Page and screen pointing data
▬▬▬▬▬▬

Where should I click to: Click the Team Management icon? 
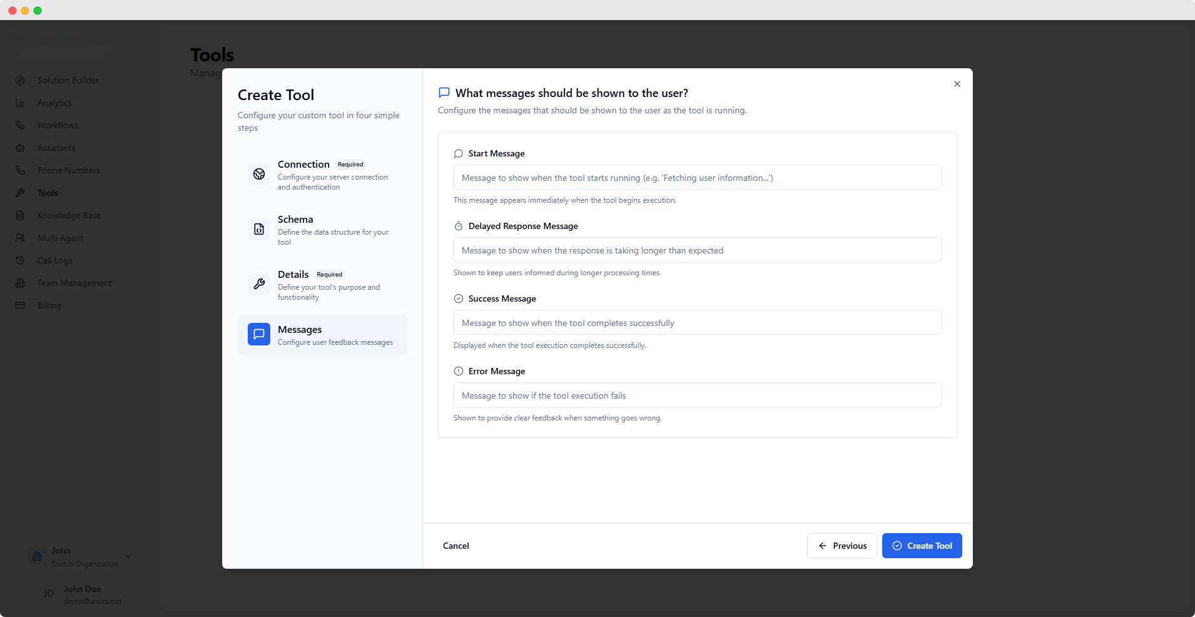[x=21, y=282]
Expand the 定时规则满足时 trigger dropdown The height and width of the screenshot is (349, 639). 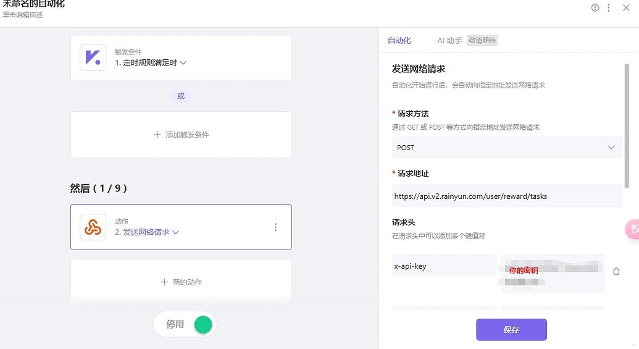[183, 63]
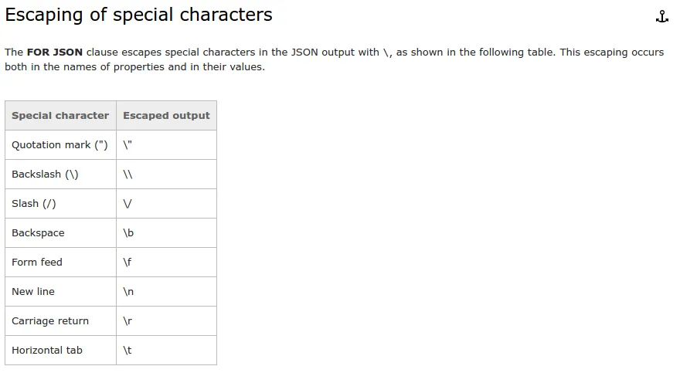The image size is (680, 383).
Task: Click the 'Form feed' row label
Action: point(37,262)
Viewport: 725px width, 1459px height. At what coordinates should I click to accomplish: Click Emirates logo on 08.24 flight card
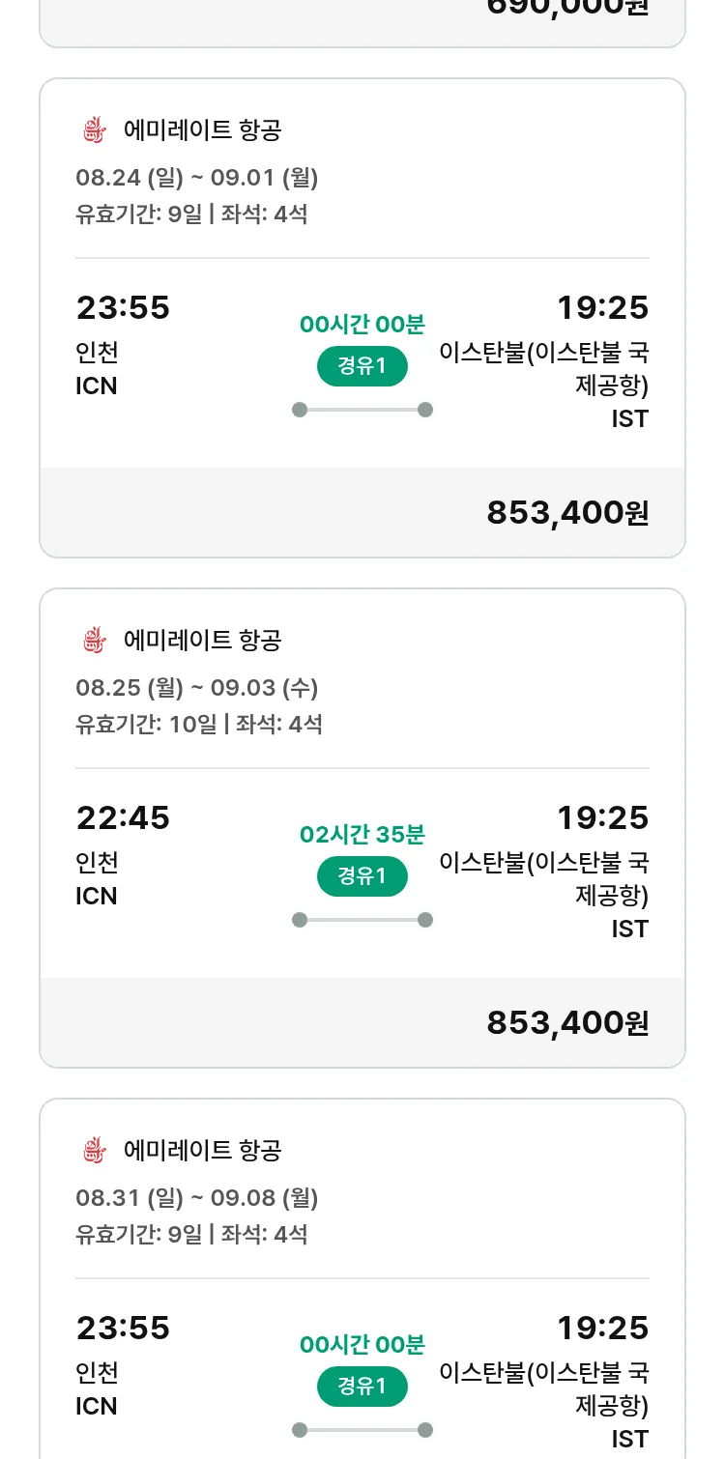point(93,129)
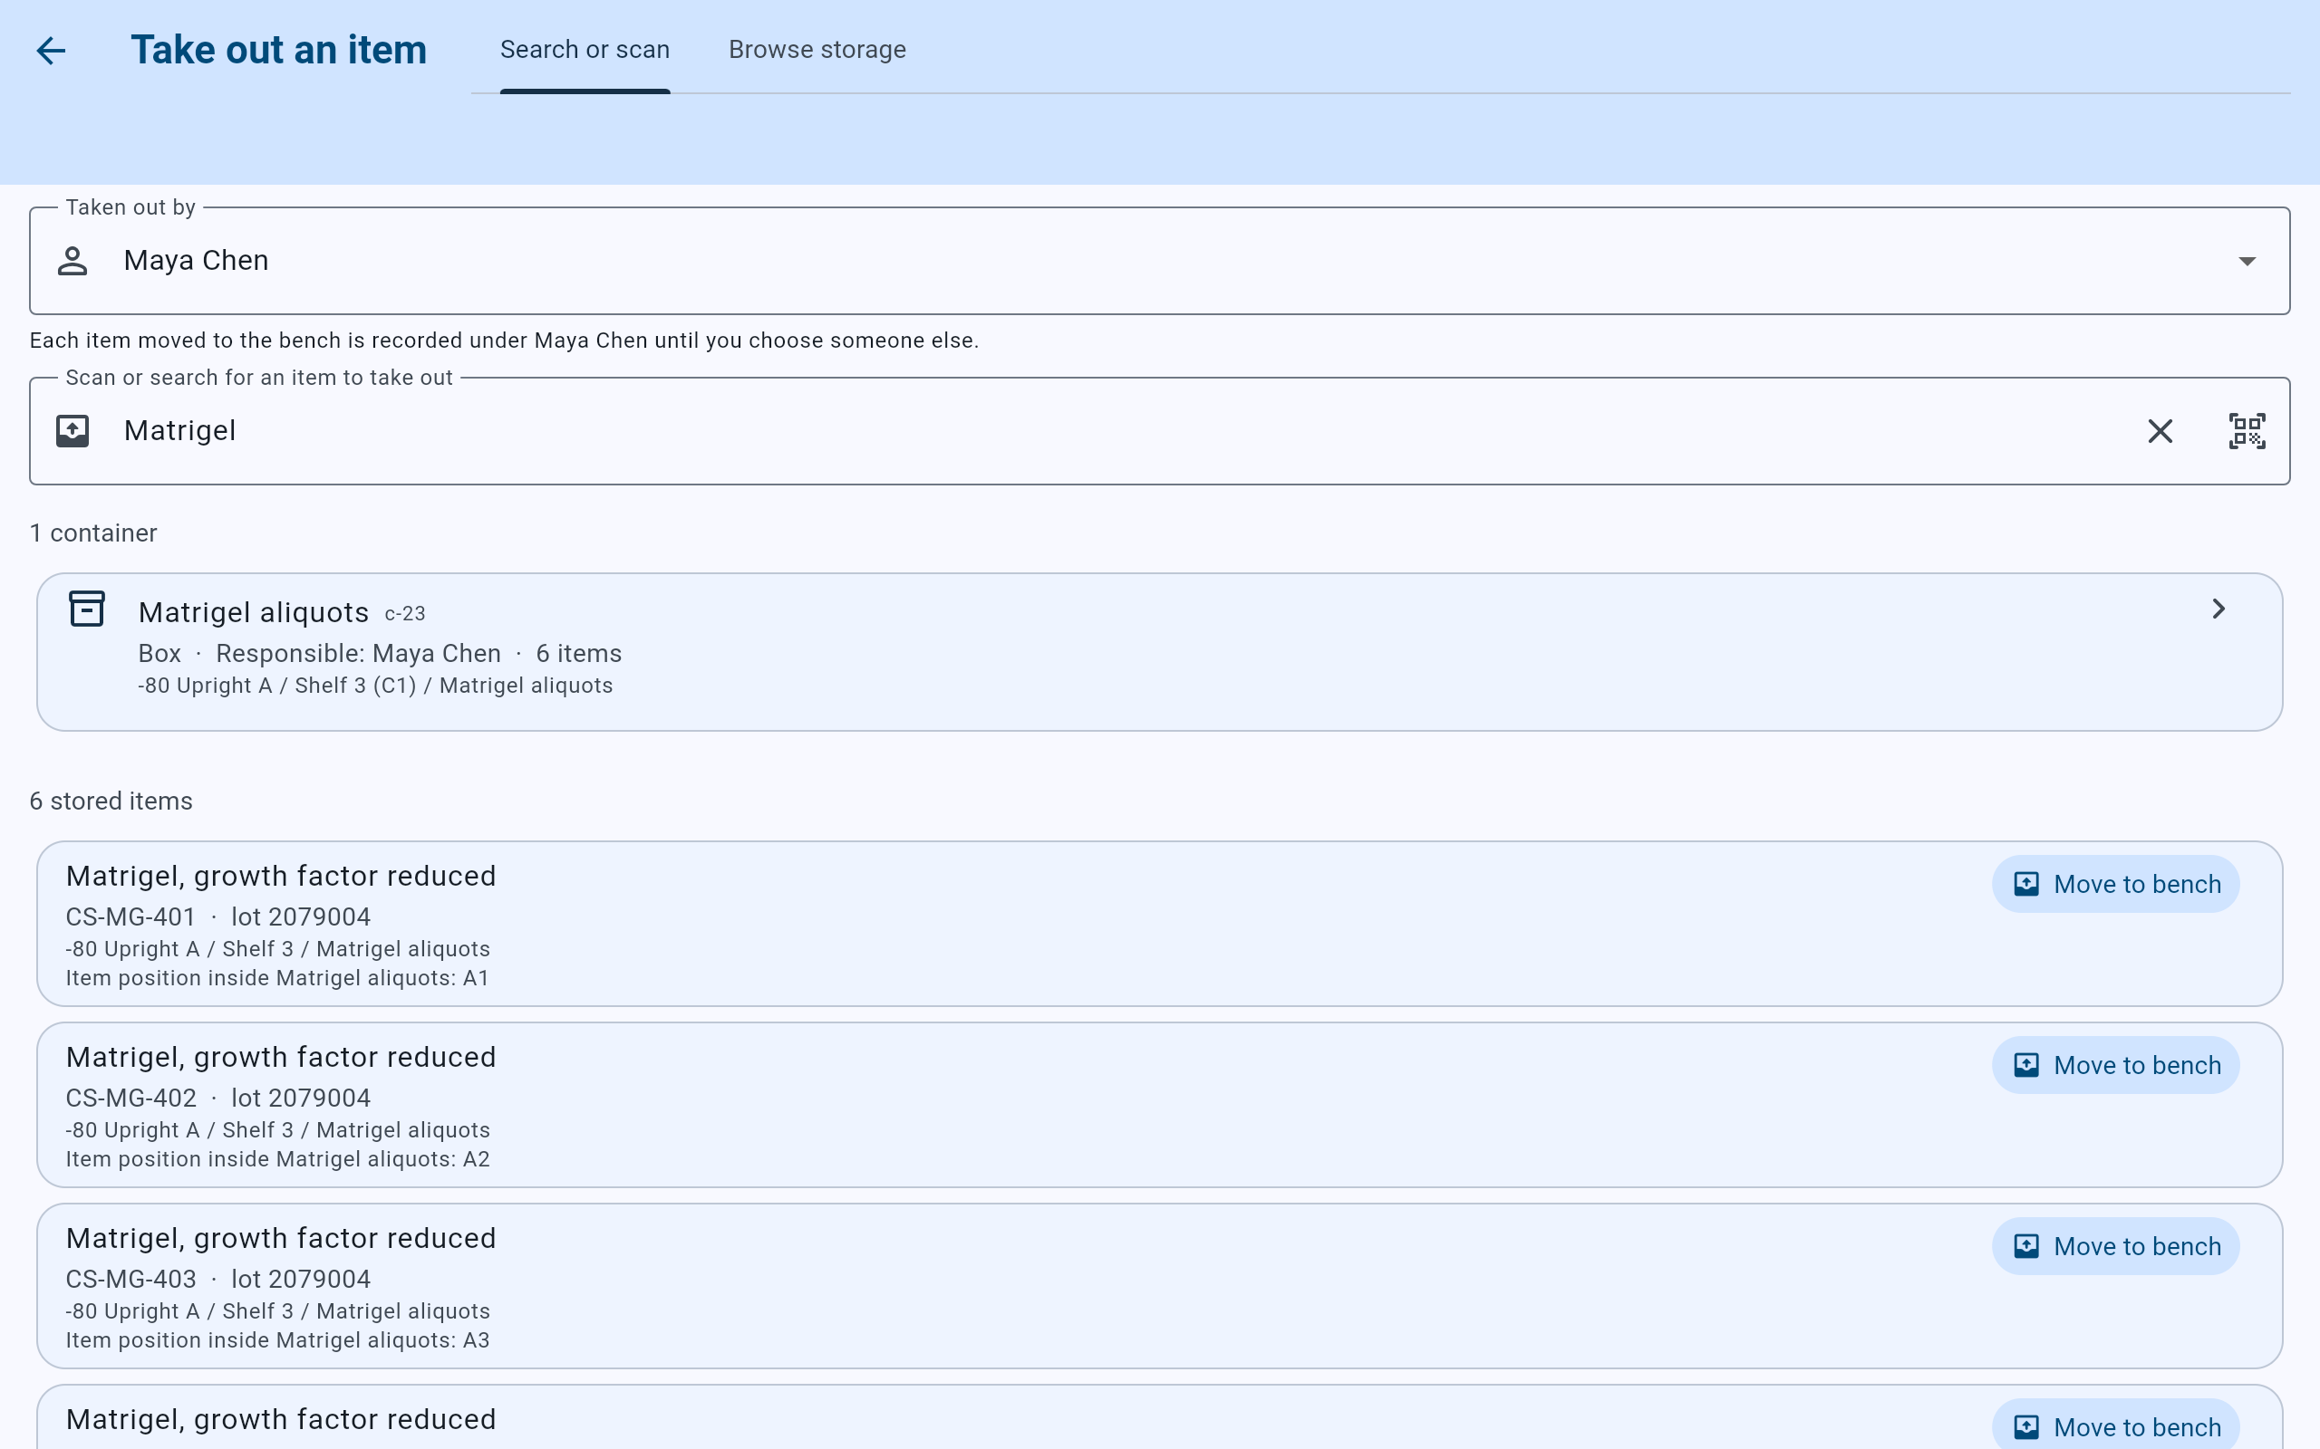Viewport: 2320px width, 1449px height.
Task: Click bench icon on CS-MG-403 button
Action: (x=2026, y=1246)
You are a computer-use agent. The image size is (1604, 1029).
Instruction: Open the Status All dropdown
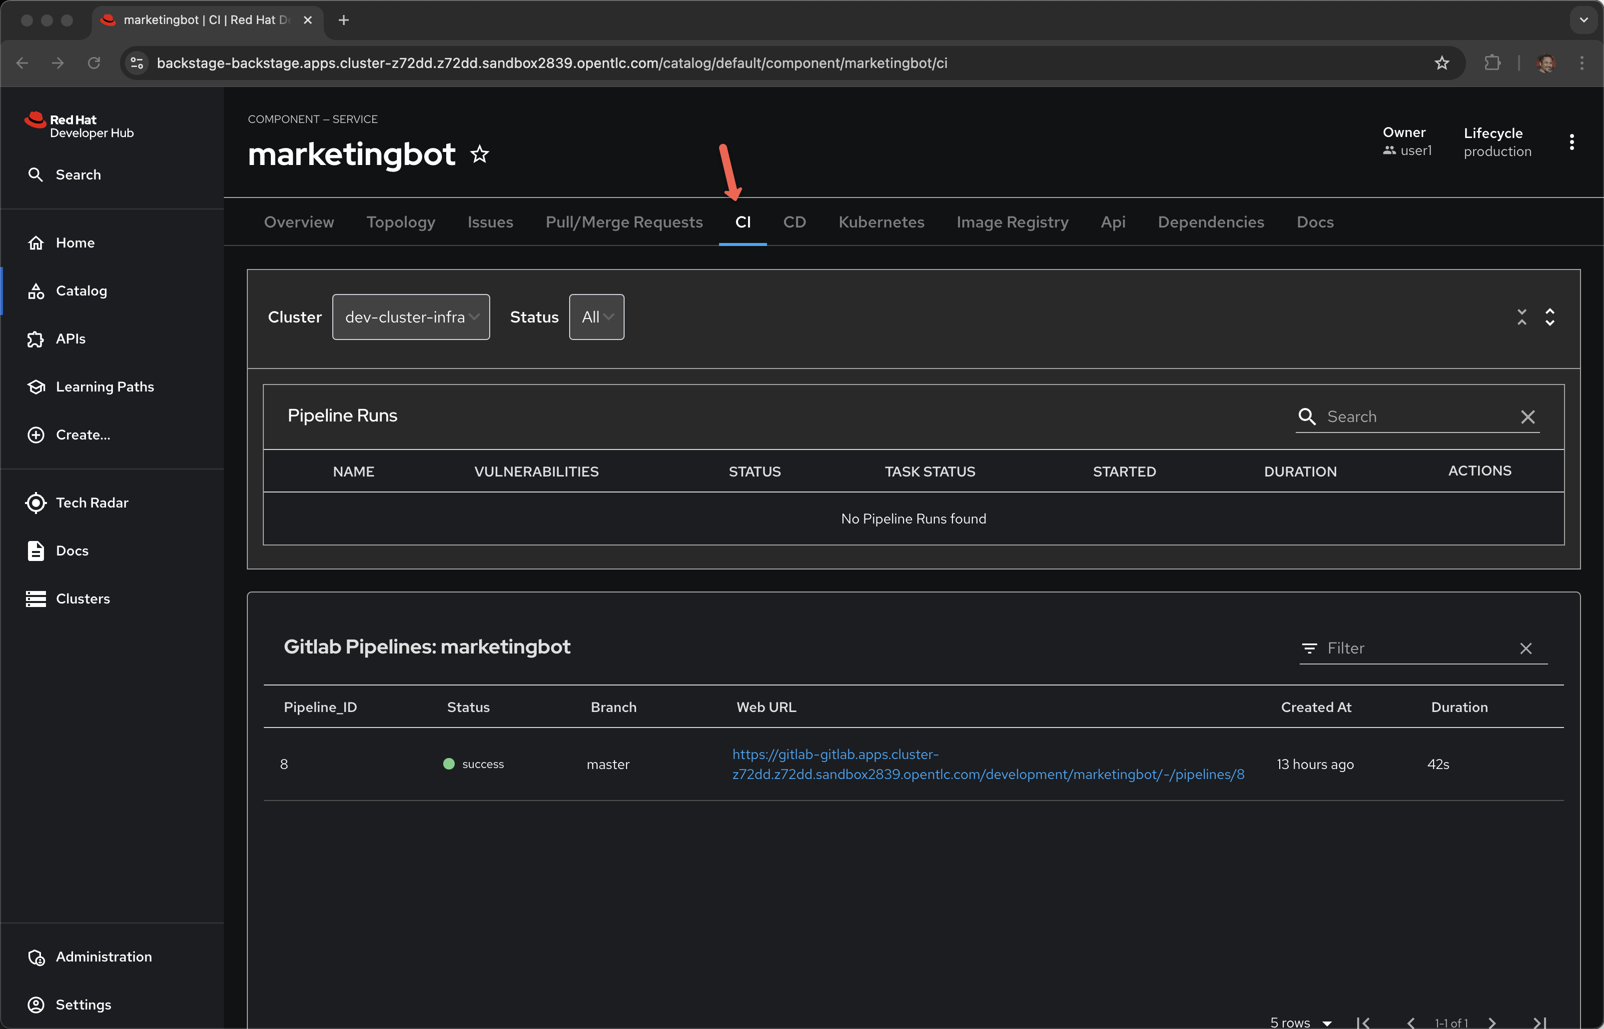[x=596, y=317]
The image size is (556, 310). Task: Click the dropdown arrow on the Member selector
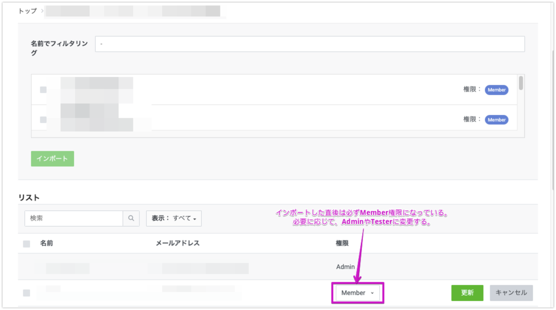click(x=373, y=293)
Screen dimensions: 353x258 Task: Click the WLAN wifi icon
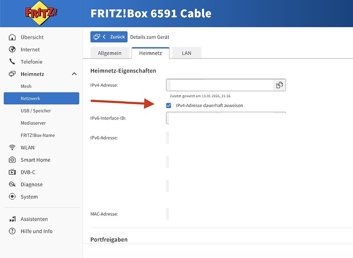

▬▬▬▬▬▬

Your objective
Starting at the line that contains "The image size is (556, 310)." and continuing through the end of the data, write those lines out again with "Member selector" replaced by "Member picker" and everything else left unchanged. Leave out the pictures.

Exercise solution
The image size is (556, 310). Task: Click the dropdown arrow on the Member picker
click(x=373, y=293)
Screen dimensions: 353x258 Task: Click the WLAN wifi icon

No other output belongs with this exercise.